Set to make £8 million, apparently!! X Factor winners 2011 - Little Mix.
Yep.  We have a new X Factor winner - the first girl-band ever to win - Little Mix!  Am I pleased with that result?  Quite honestly, I couldn't really care less.  They were okay.  I quite enjoyed some of their performances, infact, their rendition of En Vogue's 'Don't Let Go' (which just happens to be one of my all-time-favourite songs ever!) was one of the highlights for me in a series I was determined not to get sucked into, again, but failed miserably on that score.
So, for the past God knows how many weeks (I daresn't count, it'll be far too depressing) I've spent every Saturday enduring (I can't use the word enjoy, because it only applied to about 2 shows in the entire series, and that was probably the ones I was drinking alcohol during) act after act trying to show us why they deserve to be the next best thing.  And none of them really had the X Factor - whatever that was supposed to be - in my opinion.  But it is only my opinion, remember, because I know there are a lot of people out there who love this show.

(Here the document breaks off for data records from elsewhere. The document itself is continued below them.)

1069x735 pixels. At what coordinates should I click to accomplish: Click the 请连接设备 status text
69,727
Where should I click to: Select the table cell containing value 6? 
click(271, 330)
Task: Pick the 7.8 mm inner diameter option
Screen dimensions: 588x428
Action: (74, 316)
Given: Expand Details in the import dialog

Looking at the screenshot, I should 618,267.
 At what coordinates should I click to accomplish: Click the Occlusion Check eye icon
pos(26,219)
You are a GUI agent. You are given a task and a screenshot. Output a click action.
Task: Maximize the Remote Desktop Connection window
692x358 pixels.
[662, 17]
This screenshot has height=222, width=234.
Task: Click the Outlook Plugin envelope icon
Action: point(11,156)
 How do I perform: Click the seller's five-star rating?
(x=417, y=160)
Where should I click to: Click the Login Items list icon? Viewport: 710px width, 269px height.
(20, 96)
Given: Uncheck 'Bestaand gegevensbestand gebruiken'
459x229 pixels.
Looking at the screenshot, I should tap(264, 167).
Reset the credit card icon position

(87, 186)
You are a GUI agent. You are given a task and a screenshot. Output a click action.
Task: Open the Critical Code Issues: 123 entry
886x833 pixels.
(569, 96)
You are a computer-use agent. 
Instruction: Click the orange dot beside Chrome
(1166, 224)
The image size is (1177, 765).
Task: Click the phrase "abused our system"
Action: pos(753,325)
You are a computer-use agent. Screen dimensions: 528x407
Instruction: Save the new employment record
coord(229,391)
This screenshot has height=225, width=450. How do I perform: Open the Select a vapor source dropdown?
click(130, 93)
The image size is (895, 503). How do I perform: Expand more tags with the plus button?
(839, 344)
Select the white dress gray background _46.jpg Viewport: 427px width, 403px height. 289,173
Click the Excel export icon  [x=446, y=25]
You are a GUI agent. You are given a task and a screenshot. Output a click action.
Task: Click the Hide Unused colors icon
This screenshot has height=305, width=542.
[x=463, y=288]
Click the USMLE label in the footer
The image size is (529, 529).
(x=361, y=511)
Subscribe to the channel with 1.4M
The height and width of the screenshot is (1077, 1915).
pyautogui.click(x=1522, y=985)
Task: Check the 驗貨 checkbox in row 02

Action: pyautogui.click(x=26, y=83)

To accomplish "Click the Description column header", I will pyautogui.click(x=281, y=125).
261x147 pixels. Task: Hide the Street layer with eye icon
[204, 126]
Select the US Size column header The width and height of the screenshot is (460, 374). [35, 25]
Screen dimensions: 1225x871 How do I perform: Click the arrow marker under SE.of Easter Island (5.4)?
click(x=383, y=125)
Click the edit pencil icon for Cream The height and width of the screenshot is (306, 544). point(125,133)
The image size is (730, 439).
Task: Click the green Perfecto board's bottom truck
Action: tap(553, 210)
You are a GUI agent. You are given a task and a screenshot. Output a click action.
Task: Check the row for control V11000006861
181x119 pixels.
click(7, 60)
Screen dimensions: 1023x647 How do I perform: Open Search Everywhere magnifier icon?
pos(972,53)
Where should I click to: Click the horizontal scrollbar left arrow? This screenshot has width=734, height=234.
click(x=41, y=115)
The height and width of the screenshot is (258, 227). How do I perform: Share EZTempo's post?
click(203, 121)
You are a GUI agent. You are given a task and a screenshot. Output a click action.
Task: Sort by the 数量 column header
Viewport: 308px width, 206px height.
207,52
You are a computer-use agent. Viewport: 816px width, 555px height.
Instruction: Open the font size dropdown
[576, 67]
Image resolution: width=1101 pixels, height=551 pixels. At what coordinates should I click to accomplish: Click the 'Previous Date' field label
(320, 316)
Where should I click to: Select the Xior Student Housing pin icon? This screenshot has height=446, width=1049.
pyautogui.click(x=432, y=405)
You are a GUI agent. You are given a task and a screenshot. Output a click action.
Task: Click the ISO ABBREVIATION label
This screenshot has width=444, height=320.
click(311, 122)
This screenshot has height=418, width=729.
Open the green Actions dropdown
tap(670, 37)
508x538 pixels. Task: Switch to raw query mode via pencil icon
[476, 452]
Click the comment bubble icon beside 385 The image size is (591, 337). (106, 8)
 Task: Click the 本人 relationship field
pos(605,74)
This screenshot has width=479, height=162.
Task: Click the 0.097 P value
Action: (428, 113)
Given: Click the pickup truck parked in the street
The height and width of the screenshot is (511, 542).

It just stresses me out too much, that's all.  My husband told me last night, as I ranted once more at the TV during the final show, that I should just try and take it for what it is - an entertainment show.  Thing is, though, that's quite difficult to do when I don't actually find it entertaining.  And as a fan of "real" music, there are times when it makes me quite angry, because these acts aren't musicians.  Not really.  Some of them can sing, I can't argue with that, but the majority of them are only looking for the the quick fame a show like this can give you - no matter how tenuos that fame may turn out to be for some of the acts.  They're quite willing to be manufactured and manipulated into something that will make somebody lots of  money - because, I'm sure, it isn't always the acts themselves that see the bulk of it.  Allegedly!! ;)
However, I've just read this lunchtime that Little Mix are set to make around £8 million, not just with their music, but also in lucrative commercial deals for things such as cosmetics and clothing.  They're being described as a "marketers dream", and I can't argue with that.  I actually pointed out to my husband the other night that they would be so easy to market and make money out of rather than Marcus.  So, if the girls are set to make £8 million, just what is everyone else around them set to make?  Don't sit there and tell me The X Factor isn't an exercise in making money...

A good judge? Not for me
So, X Factor final weekend.  I watched it, although I hadn't been looking forward to it, and how did I find it?  Dire, actually.  For starters, there is no way - if we're talking about singing talent - that Amelia Lily should have been knocked out first on Saturday night. Her duet of 'River Deep, Mountain High' with Kelly Rowland was, for a 17 year old, incredible!  That girl can sing!  Marcus Collins, however - in my eyes - can't.  Not that well, anyway.  Again, just a personal opinion.
Throughout this whole series I've described him as mediocre, at best.  Nice guy, I just wasn't blown away by his voice.  And his duet with Gary Barlow on Saturday night's show was nothing short of boring for me.  Amelia and Little Mix should have been the final two but, thanks to Gary being Marcus's mentor, Marcus won that one.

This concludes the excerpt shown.